I pledge to Nigeria my country
To be faithful, loyal and honest
To serve Nigeria with all my strength
To defend her unity
And uphold her honour and glory
So help me God.

– (The Nigerian National Pledge)

It was some 42 years ago when Prof. (Mrs.) Felicia Adebola Adedoyin, motivated by her children who had loved reciting the pledge of allegiance at their school in the United States, penned down the words that eventually morphed to become the Nigerian national pledge. Since then, every child from their very earliest days at school to officials sworn into government offices have recited this pledge over and over again for 42 years and still do.


It was like every other Wednesday. I found myself in Church that evening for a service I knew I was really going to enjoy, especially because of the guest preacher who had arrived the day before. I had heard him speak months before and I found him quite intriguing. So this time, I came with willing ears to listen. That night, he spoke about the power of a vow, highlighting the lives of Hannah, Bathsheba and Jephthah to make his point biblical, and I saw reason with it. Then somewhere during his exposition, he made a point that whacked me in the face and sliced my heart right through, sending my mind flying in more directions than I could manage to gather back. You see, vows are powerful. Vows are binding. God honours vows, and He advises us that it’s better to keep our mouths shut than make a vow before Him that we intend not to keep.

Then the preacher drew our attention to the state of the country Nigeria, and how its citizens have recited its national pledge over and over again, making a vow with those words even though they have meant nothing at all . . . yet it still is a vow we have made and have not kept, so we find ourselves in the mess that is our country, wondering to ourselves how we got here and gradually losing the hope of a future that would be kinder to us.

It was very easy to dismiss the preacher’s assertion, but if I really believed that there is power in a vow, especially in one where God is placed in the midst of, like the Nigerian pledge that ends with ‘so help me God’, then I had no other choice but agree that indeed Nigeria, for want of a halo, has ended up with a noose. It would have been better if the kind Professor had ignored the requests of her children and left the country alone without a pledge; we didn’t have to copy the US, nor Ghana, nor any other country with a pledge, because their pledges are a sign of their dedication to their nations and their patriotism too; both of which the average Nigerian does not possess. So we got a curse for a pledge and continue to recite it every day of the week . . . is there any hope?
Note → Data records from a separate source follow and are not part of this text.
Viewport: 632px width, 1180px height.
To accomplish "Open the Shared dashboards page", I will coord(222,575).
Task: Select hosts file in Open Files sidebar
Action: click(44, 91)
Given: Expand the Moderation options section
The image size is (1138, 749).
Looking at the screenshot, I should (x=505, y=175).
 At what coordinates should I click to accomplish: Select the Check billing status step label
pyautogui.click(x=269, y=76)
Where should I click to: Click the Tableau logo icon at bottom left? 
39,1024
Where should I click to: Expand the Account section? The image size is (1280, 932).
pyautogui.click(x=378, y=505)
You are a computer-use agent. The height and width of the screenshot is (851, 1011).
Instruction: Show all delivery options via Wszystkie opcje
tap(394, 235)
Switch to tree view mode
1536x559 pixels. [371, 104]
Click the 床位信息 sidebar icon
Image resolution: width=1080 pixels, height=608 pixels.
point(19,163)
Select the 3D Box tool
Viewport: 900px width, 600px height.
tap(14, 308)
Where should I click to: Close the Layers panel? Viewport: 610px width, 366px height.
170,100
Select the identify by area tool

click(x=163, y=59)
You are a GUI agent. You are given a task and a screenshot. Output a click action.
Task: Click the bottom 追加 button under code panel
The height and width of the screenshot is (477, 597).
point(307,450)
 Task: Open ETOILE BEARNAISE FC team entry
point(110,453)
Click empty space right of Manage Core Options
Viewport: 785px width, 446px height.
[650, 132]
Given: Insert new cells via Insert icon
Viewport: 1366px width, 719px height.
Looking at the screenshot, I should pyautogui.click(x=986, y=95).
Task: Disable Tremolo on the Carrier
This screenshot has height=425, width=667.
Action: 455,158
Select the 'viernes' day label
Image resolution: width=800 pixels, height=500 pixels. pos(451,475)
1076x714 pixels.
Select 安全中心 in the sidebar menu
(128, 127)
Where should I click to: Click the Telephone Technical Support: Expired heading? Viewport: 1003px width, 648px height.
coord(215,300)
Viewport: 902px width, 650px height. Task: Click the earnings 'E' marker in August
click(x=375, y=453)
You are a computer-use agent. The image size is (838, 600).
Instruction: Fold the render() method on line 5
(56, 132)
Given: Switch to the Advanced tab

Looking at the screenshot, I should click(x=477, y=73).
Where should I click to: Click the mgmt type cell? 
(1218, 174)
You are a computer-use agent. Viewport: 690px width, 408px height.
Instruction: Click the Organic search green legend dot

We pledge to be faithful, loyal and honest, yet we steal from each other, lie to one another and betray each other.

We pledge to serve Nigeria with all our strength, yet we get into office and loot the national treasury, deny the Nigerian child their education and healthcare, while a great number of women still die at childbirth.

We pledge to defend her unity, yet we draw our tribal lines at the slightest provocation, and even our tribes have factions within them; it’s hard to tell if Nigeria was at all meant to be one country or a bunch of them.

We pledge to uphold her honour and glory . . . what does that even mean?

Then we ask God to help us do exactly what we have no intentions of doing . . .

So what’s the way forward?


We have made vows that we have not kept, now we reap the consequences of our actions. But it’s not too late to make a change. It starts with you, and me, making the conscious effort to uphold the words of the vow we have made, and maybe, just maybe, Nigeria will see a light at the end of this very dark tunnel we have wandered in for as long as I have lived!

Or we ditch the pledge!




Questions for Nigerians: Were you ever taught in school about the writers of the national anthem and the national pledge? What history were you taught?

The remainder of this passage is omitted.